* _Exercise directions_: Count how many lines of the material contain the string "window", with case counting. Reply with the number alone.

=== Record set ===

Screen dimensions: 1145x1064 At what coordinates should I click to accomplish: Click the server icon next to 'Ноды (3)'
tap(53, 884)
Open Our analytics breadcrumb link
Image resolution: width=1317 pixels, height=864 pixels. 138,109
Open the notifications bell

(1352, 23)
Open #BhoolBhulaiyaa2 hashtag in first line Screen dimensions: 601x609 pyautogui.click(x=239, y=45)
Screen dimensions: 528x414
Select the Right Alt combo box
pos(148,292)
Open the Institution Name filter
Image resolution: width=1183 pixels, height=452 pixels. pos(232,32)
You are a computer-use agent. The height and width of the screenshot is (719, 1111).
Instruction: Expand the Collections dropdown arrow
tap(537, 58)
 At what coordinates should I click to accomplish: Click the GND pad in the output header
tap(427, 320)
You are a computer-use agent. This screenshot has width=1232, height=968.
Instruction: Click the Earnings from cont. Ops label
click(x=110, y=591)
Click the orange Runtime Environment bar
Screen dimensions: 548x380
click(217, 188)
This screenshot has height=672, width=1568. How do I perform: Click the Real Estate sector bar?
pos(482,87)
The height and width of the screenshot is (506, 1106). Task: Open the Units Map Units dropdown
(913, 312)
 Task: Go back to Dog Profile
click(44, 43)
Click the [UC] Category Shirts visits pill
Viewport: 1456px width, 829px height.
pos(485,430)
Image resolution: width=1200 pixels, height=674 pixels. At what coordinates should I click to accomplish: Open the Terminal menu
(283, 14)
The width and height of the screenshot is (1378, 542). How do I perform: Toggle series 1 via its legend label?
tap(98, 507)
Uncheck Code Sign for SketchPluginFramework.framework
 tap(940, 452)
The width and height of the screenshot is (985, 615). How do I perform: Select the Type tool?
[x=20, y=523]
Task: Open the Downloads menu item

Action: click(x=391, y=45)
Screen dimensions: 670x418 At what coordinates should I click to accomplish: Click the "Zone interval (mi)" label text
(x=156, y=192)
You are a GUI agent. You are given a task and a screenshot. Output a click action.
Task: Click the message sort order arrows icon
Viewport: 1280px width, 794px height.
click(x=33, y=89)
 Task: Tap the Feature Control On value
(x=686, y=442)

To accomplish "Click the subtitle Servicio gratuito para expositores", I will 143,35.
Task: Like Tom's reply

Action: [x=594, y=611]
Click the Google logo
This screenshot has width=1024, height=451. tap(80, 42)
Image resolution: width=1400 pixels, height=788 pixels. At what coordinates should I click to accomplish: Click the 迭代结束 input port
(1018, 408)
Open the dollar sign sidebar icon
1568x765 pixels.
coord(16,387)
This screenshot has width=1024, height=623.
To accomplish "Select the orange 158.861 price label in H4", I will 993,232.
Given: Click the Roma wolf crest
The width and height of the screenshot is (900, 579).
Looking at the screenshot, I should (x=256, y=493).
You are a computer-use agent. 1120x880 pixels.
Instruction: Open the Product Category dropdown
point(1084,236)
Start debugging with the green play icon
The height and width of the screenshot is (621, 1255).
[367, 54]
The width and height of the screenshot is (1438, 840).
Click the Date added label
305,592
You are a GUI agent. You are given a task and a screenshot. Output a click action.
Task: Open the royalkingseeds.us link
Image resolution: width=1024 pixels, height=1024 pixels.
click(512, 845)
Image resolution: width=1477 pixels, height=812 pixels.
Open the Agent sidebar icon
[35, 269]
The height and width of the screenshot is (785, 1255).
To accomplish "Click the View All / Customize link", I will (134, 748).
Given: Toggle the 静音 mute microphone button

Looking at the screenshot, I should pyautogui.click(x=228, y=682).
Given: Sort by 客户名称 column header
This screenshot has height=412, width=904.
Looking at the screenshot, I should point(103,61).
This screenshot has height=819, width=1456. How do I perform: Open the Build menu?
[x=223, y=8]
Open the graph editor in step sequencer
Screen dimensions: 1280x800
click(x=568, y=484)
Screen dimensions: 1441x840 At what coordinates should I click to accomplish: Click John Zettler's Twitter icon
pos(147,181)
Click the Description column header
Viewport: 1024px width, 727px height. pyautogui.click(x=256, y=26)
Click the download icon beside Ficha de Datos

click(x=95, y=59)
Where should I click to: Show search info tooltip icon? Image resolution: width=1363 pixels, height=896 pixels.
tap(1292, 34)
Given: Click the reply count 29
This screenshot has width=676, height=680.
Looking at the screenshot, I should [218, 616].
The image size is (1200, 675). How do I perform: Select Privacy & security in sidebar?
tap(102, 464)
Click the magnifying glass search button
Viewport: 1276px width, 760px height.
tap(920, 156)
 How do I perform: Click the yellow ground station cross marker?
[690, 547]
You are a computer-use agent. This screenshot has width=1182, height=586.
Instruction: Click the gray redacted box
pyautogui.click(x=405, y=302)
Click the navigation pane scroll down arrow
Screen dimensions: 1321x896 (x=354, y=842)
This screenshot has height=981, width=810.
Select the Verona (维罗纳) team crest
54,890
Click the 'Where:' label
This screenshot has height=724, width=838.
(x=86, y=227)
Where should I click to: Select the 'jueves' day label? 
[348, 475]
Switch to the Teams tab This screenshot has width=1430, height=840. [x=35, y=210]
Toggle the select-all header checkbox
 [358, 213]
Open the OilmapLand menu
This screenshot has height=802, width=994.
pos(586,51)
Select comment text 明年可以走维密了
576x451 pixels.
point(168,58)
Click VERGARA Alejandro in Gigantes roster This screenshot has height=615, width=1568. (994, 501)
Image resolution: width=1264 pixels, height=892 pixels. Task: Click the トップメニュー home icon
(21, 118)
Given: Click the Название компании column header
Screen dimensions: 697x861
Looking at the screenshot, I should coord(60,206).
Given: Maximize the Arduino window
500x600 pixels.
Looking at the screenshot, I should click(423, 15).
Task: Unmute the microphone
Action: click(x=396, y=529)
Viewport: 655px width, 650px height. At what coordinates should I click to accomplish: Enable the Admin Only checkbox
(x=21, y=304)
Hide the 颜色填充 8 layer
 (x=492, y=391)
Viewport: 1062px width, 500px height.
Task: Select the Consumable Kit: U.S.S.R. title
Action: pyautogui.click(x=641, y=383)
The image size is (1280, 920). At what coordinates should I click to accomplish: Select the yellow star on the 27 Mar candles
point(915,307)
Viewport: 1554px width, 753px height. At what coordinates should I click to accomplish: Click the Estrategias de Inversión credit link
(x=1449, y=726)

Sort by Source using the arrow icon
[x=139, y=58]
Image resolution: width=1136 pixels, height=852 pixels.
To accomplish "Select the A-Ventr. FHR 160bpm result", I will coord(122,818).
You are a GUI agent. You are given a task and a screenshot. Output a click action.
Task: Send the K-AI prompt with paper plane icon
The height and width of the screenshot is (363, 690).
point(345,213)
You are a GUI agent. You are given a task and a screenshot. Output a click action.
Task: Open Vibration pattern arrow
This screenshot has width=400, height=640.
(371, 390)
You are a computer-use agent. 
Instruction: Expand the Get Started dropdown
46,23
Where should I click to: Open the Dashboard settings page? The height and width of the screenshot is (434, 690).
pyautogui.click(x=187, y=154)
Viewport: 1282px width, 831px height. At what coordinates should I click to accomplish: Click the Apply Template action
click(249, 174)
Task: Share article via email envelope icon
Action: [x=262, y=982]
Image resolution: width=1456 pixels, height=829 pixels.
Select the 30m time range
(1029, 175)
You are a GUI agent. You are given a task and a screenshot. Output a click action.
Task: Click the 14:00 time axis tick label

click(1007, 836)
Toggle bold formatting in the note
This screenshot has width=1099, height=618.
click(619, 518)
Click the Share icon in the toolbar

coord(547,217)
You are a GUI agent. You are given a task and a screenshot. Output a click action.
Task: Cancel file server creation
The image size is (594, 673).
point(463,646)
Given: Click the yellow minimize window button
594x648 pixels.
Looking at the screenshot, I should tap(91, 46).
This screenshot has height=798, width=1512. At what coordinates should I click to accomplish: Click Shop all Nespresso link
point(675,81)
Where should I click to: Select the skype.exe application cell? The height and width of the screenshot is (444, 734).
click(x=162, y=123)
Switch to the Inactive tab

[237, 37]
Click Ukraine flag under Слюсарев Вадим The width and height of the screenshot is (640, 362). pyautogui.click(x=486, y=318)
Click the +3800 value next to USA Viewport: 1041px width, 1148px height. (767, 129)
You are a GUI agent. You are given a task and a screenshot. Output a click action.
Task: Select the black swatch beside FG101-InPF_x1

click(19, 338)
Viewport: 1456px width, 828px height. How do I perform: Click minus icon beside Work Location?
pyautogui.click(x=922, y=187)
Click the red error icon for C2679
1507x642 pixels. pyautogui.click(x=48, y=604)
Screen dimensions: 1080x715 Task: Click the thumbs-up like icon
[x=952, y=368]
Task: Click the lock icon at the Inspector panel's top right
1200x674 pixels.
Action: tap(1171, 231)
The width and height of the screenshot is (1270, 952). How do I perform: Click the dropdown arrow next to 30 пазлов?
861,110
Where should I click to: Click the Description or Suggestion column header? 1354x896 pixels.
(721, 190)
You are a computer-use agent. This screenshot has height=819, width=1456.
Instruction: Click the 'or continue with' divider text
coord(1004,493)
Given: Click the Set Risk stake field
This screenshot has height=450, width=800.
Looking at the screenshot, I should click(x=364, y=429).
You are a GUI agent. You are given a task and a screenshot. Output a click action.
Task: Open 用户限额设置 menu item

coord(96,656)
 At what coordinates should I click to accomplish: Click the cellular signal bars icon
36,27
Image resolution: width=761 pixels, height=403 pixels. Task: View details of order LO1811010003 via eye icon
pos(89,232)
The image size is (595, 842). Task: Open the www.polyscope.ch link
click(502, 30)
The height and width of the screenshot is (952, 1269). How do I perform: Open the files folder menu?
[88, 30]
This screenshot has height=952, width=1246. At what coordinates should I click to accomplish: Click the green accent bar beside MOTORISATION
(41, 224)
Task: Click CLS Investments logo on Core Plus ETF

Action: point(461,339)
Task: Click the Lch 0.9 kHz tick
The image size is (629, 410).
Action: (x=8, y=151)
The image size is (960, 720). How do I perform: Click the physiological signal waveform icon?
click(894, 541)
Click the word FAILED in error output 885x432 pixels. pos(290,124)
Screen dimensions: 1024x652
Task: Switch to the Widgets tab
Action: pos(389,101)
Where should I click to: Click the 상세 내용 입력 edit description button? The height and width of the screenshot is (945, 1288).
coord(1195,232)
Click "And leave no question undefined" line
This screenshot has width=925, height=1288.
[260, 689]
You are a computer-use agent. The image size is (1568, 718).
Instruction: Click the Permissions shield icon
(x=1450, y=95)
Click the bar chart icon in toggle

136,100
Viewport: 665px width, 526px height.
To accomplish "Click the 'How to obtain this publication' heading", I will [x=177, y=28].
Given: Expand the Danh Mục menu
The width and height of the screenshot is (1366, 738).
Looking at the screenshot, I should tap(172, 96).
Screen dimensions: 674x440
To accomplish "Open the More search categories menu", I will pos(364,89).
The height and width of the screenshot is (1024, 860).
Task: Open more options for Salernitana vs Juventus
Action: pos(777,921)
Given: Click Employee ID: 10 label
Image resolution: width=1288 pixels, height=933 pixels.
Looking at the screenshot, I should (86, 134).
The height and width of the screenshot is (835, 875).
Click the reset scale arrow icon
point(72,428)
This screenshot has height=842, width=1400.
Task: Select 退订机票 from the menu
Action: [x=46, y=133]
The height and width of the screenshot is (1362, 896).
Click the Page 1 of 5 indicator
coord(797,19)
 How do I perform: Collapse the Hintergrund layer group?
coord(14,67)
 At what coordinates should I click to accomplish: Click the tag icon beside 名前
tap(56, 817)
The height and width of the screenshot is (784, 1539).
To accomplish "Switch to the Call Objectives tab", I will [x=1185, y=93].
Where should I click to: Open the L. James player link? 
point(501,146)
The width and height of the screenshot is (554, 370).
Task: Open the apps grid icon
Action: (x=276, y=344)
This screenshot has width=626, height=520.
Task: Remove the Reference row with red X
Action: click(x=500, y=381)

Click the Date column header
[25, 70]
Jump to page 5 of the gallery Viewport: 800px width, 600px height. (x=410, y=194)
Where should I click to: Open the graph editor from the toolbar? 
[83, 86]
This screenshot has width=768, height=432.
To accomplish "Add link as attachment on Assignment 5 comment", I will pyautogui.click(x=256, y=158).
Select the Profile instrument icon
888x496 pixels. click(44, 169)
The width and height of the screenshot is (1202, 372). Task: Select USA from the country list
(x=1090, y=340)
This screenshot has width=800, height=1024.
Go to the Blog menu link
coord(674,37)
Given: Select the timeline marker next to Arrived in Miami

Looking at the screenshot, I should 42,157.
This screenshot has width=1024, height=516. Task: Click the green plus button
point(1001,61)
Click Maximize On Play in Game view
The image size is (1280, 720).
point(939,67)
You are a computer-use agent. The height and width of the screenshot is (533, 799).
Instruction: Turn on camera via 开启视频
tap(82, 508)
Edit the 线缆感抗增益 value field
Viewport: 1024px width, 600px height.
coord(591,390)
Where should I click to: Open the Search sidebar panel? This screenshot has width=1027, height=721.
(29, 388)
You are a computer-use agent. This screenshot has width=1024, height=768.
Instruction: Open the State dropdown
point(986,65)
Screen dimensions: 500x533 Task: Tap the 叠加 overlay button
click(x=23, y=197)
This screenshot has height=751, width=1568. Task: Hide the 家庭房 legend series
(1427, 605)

===

* _Exercise response_: 2